Sports activities are a key pillar of that imaginative and prescient. Since 2012, Qatar has celebrated an annual sports activities day each February. The event is marked as a public vacation, permitting residents to take part in sports activities and fitness-related actions.
Again then, in line with Rizvi, the variety of ladies and women in sports activities was negligible.
“My daughter took up soccer as a toddler however left it after some time as a result of there have been no all-girls groups,” she stated. “However now, as a youngster, she performs in an academy that has introduced her worldwide publicity and given her an opportunity to fulfill her soccer idols.
“And it’s not simply her, so many Qatari feminine youngsters flip as much as follow periods and video games with their fathers, who appear genuinely proud and will be seen cheering them on from the sidelines.”
Nonetheless, there was lackadaisical progress in ladies’s soccer on the larger stage. The Qatari ladies’s soccer crew has not performed a aggressive match in just a few years and has dropped out from FIFA’s rankings, whereas many youngsters and younger ladies cease taking part in as they grow old.
‘It wasn’t nearly Qatar’
Regardless of the gradual progress on the soccer pitch, ladies have been on the forefront of academic and cultural progress within the nation.
Sheikh Moza bint Nasser, the second spouse of former Emir Sheikh Hamad bin Khalifa Al Thani, was pivotal in establishing Qatar’s Training Metropolis in 2003, the place a number of famend worldwide universities have arrange native campuses.
Sheikha Mayassa bint Hamad, the present emir’s sister, heads the humanities and tradition scene within the type of the Qatar Museums Authority (QMA).
The organisation has established a number of museums throughout the nation that concentrate on Arab and Islamic artwork, Qatar’s nationwide historical past, sports activities and an interactive youngsters’s museum which is ready to open quickly.
The cultural centres have grow to be a preferred leisure choice for a lot of who, for years, had few leisure options.
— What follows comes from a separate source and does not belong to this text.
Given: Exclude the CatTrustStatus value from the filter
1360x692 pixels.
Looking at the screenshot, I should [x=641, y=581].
“It was very fundamental,” Eeman Abed, a Palestinian who has been residing in Qatar for greater than 20 years, stated. “Go to the park, have a stroll on the Corniche or eat out on the weekend,” she added with a shrug.
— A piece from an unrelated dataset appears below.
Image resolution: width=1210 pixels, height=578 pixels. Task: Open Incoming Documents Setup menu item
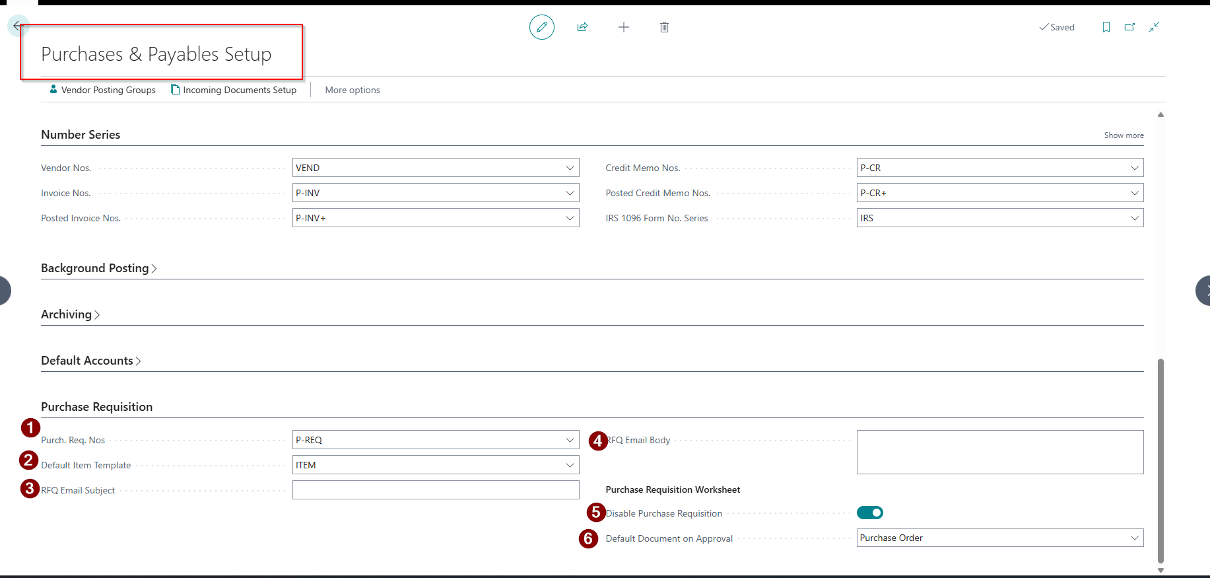[234, 90]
However because the nation moved ahead and Doha grew to a thriving hub of arts and tradition, Abed added, it took a lot of its expats alongside.
“We used to stay in a small home in previous Doha and after shifting throughout the town over time, we’ve got now settled in The Pearl,” she stated, referring to the upmarket synthetic island with Mediterranean-inspired housing and seashores.
That’s the place Rizvi lived along with her husband, who works for Qatar Inventory Alternate, when the nation received World Cup internet hosting rights.
Rizvi remembers a festive night time as individuals got here out with their maroon and white Qatari flags and nationwide songs thundered out of vehicles.
“It wasn’t nearly Qatar,” she says. “It was about an Arab Muslim nation internet hosting the world’s largest occasion and that’s precisely what the West is unable to fathom,” she provides, referring to the continued criticism that Qatar has confronted since that night time in December 2010.
However with the occasion now below method, each a part of Doha’s vacationer hotspots has been crammed up by worldwide followers – from the West and past. They’re attempting on native meals and trend, indulging in banter with native followers, and bringing their festivities to the Gulf shores.